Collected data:
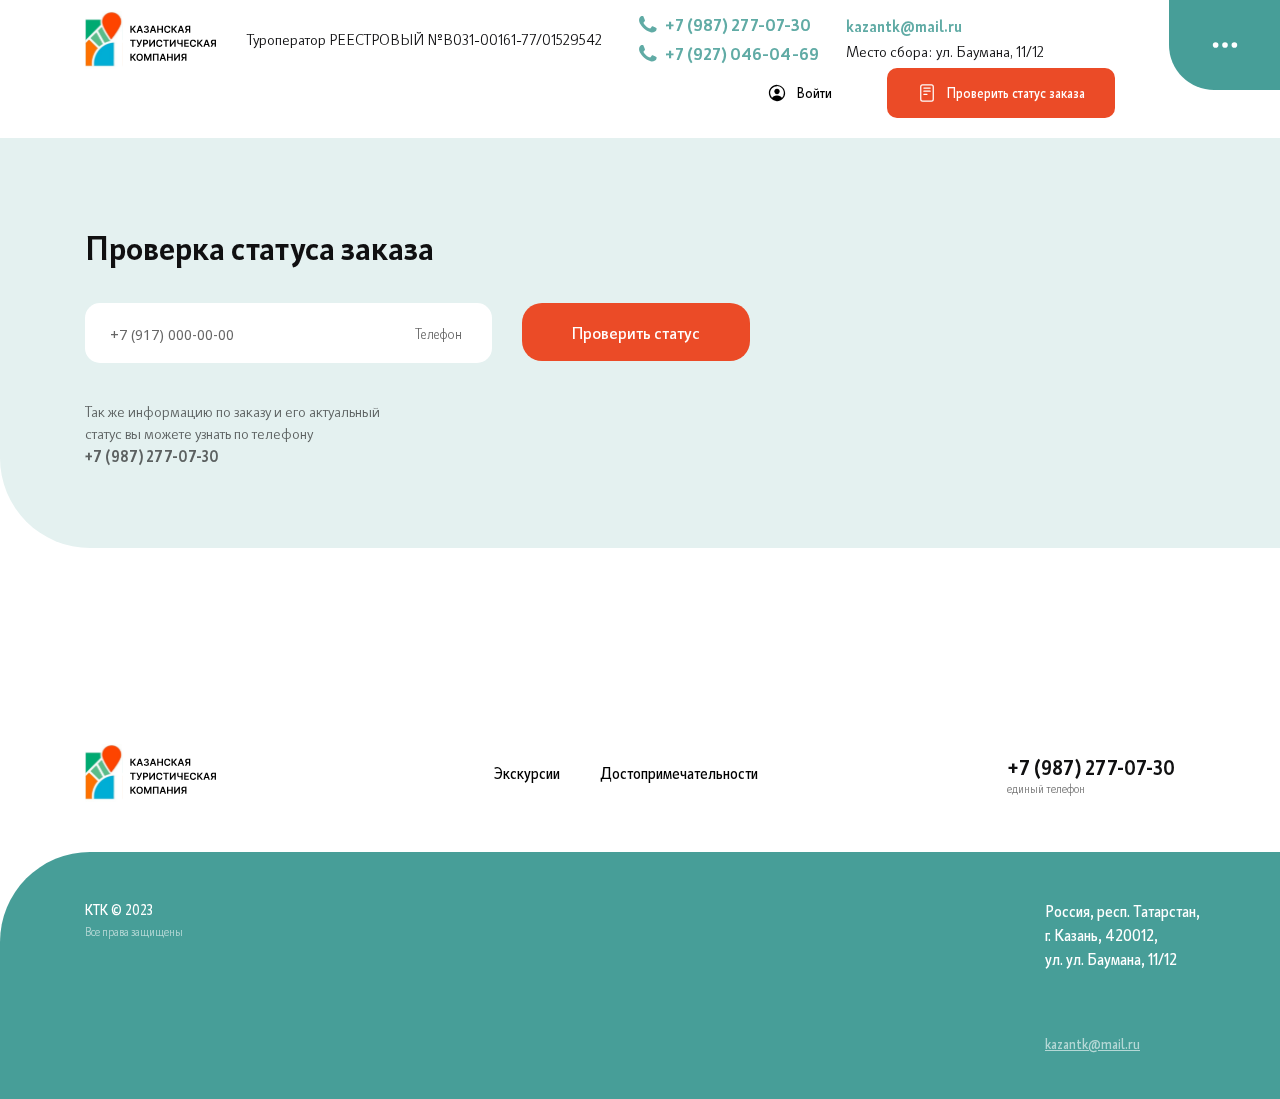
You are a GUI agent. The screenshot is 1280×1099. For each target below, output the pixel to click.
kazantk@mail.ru (904, 26)
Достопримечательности (679, 773)
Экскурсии (527, 773)
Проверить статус (636, 332)
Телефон (438, 333)
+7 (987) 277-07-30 (152, 456)
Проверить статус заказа (1016, 93)
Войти (814, 93)
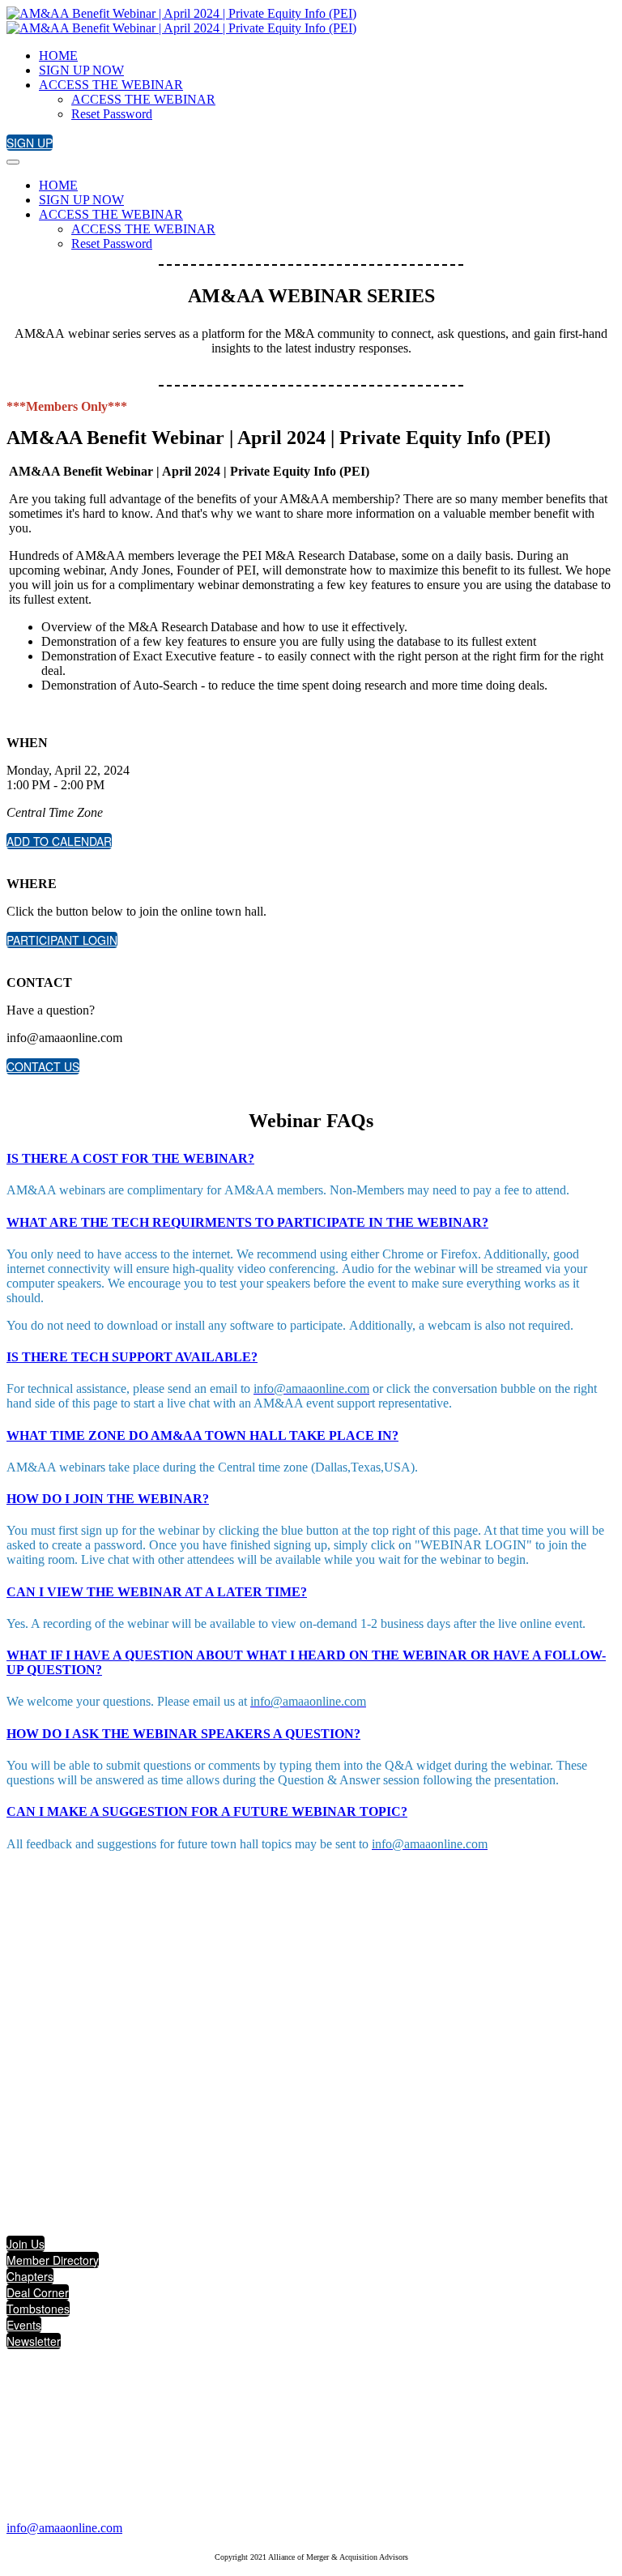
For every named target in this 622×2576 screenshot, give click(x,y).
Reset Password (111, 114)
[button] (29, 143)
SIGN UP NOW (81, 70)
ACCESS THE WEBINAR (111, 85)
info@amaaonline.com (64, 2528)
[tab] (311, 1158)
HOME (58, 55)
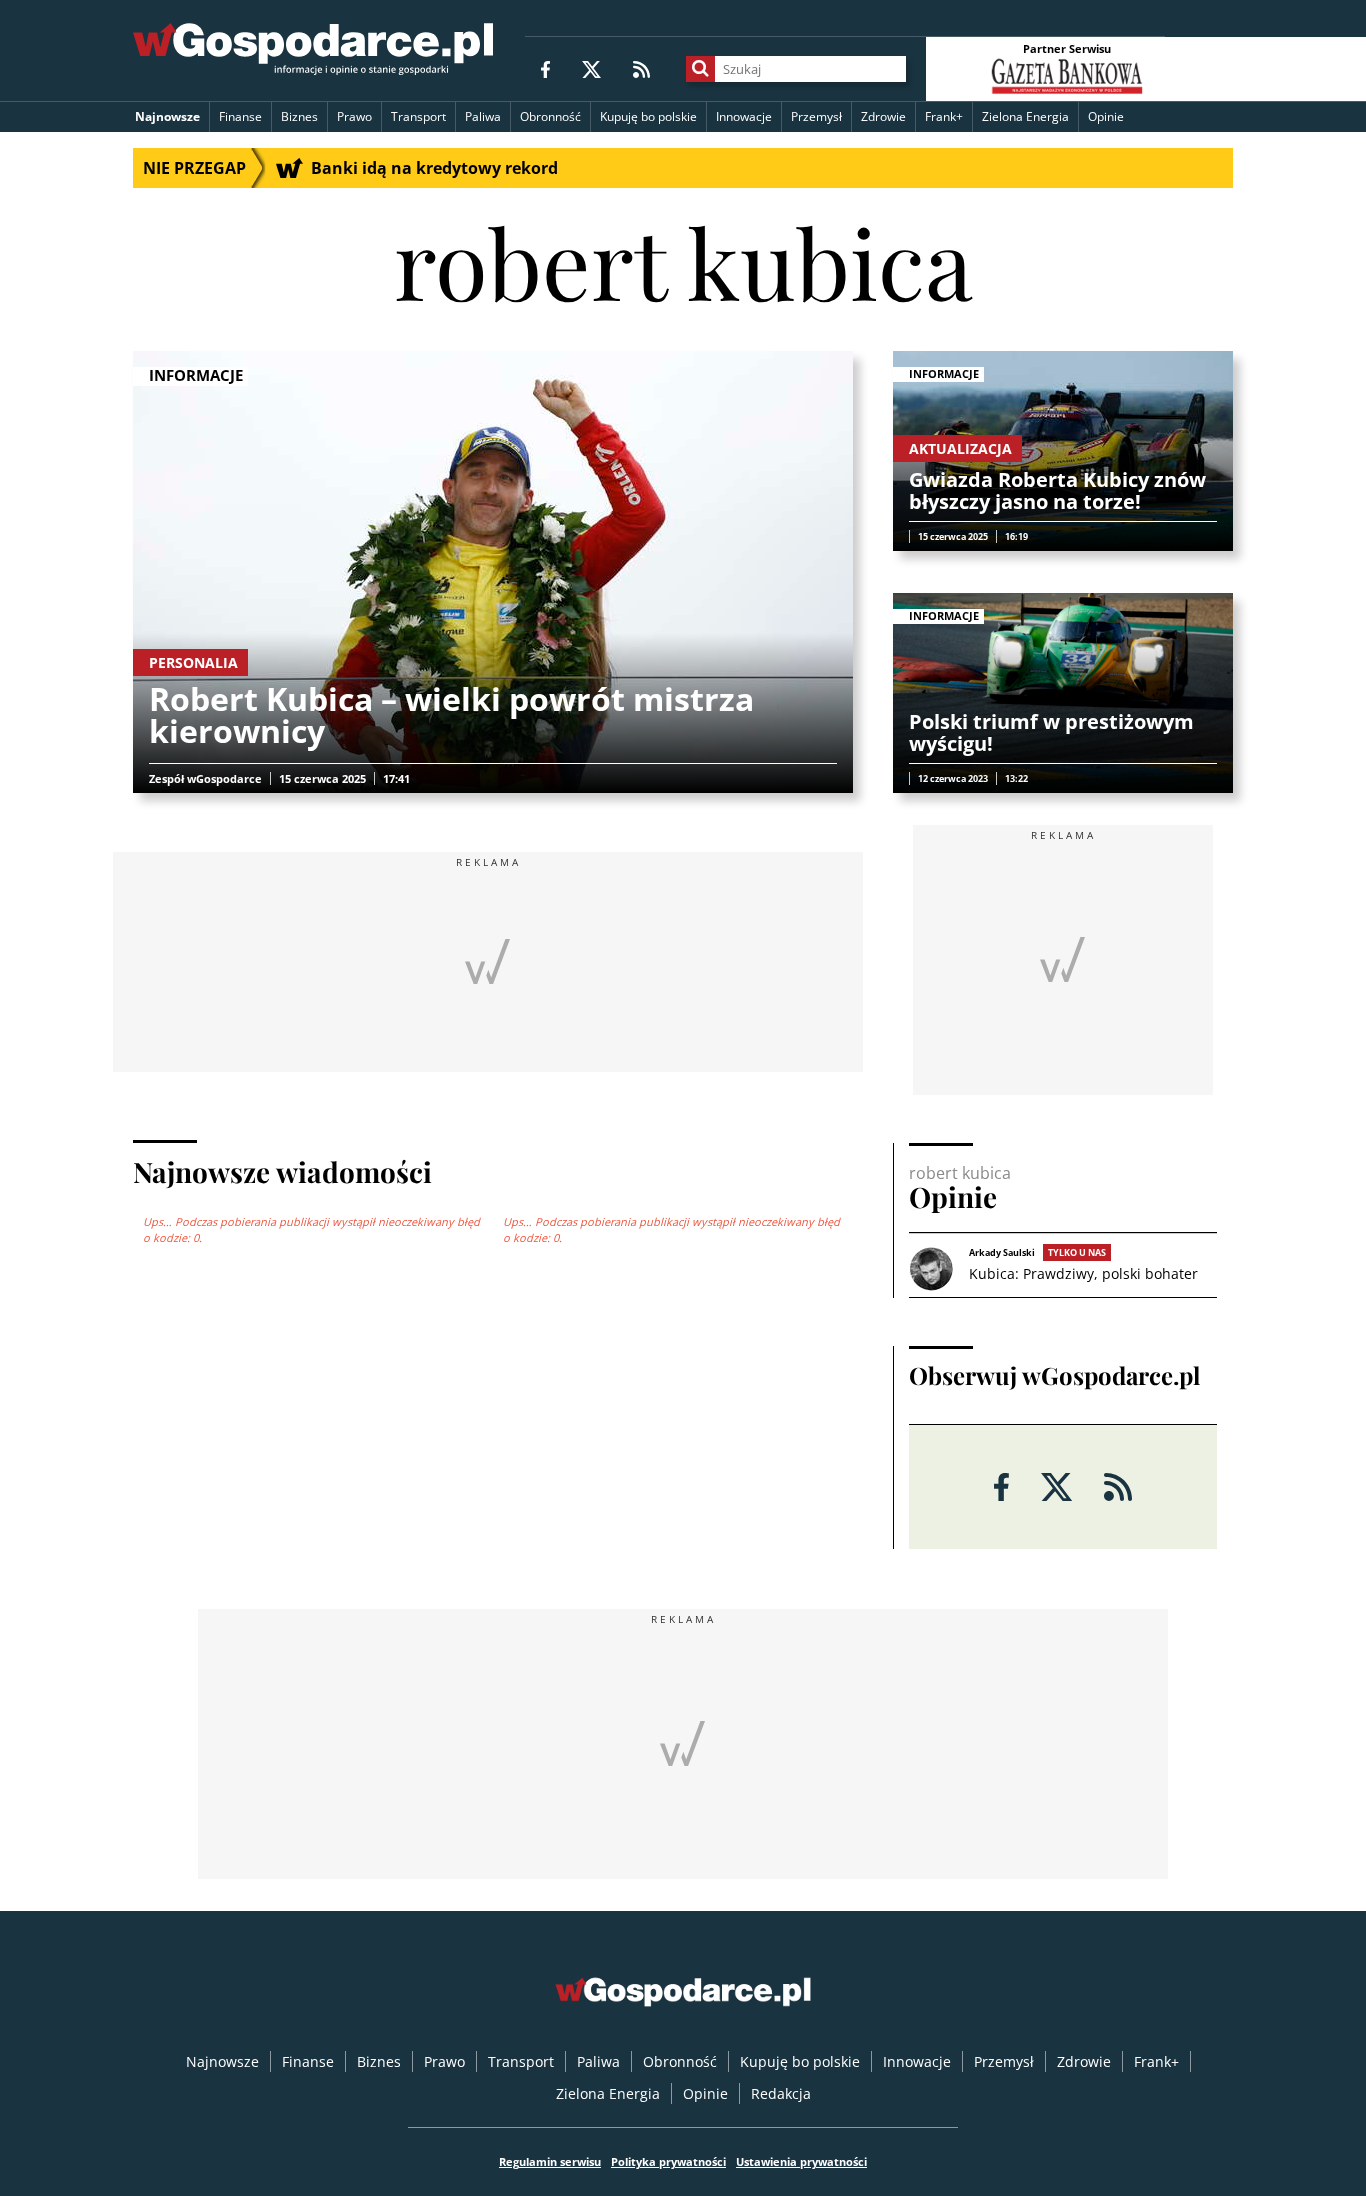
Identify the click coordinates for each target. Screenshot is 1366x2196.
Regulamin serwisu (550, 2161)
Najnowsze (167, 116)
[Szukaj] (700, 69)
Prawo (354, 116)
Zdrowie (883, 116)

Exercise: Bring together all lines in the records where the word "Проверить" is found.

Output below:
Проверить статус (636, 332)
Проверить статус заказа (1016, 93)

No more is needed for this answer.